En 1948, Sally Gainsborough, âgée alors de neuf ans, a pris le bateau d’Afrique du Sud avec ses parents, qui participaient à la huitième Lambeth Conference. Aujourd’hui âgée de quatre-vingts ans, elle raconte son voyage et décrit la vie de ses parents dans la Communion anglicane après la guerre.

Déménagement en Afrique du Sud – 1927

Mes parents, John et Philippa Hunter, sont partis pour l’Afrique du Sud en 1927, peu de temps après leur mariage, mon père ayant accepté un poste de curé à l’église St Paul de Rondebosch, au Cap. Je ne sais pas combien de temps ils avaient l’intention de rester en Afrique du Sud, car ils avaient laissé toute leur famille derrière eux en Angleterre. Mais, finalement, ils y ont passé le reste de leur vie, au gré des postes et des engagements de mon père au sein de l’Église de la Province d’Afrique du Sud.

Enfance en Afrique du Sud

Mon frère, ma sœur et moi sommes tous nés en Afrique du Sud et y avons grandi.

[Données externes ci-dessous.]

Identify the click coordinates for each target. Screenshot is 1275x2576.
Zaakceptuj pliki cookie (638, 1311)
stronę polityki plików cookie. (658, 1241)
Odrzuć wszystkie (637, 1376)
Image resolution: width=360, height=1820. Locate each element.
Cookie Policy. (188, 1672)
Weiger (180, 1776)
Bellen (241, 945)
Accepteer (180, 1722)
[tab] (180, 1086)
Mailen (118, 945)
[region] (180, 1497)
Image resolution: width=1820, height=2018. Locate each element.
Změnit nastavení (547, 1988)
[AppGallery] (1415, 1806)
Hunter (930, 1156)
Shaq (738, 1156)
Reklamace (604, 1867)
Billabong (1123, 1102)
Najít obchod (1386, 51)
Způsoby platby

Comme tous les enfants du clergé, nous déménagions assez régulièrement, à chaque fois que mon père changeait de fonctions. Avant ma naissance, mon père était recteur de Namaqualand, un travail difficile en raison du climat et des conditions de la région. Ma sœur est d’ailleurs tombée malade, à cette époque, et a dû être confiée à un foyer pour enfants, au Cap. Je suis née plus tard, lorsque mon père était recteur de Stellenbosch, dans une période particulièrement heureuse pour mes parents.
Au début des années 1940, mon père devint doyen de Bloem Fontein, puis évêque du diocèse de Kimberley et Kuruman. Pour moi, son diocèse était aussi grand que la France et l’Espagne réunies ; je n’ai jamais pu le vérifier, mais je sais en tout cas qu’il était immense et incluait même une partie du désert du Kalahari ! Mon frère aîné a assisté à sa consécration en la cathédrale Sainte-Marie de Johannesburg. Quant à moi, je me souviens de son intronisation en la cathédrale Saint-Cyprien, à Kimberley ; je portais un petit chapeau jaune pour me protéger du soleil !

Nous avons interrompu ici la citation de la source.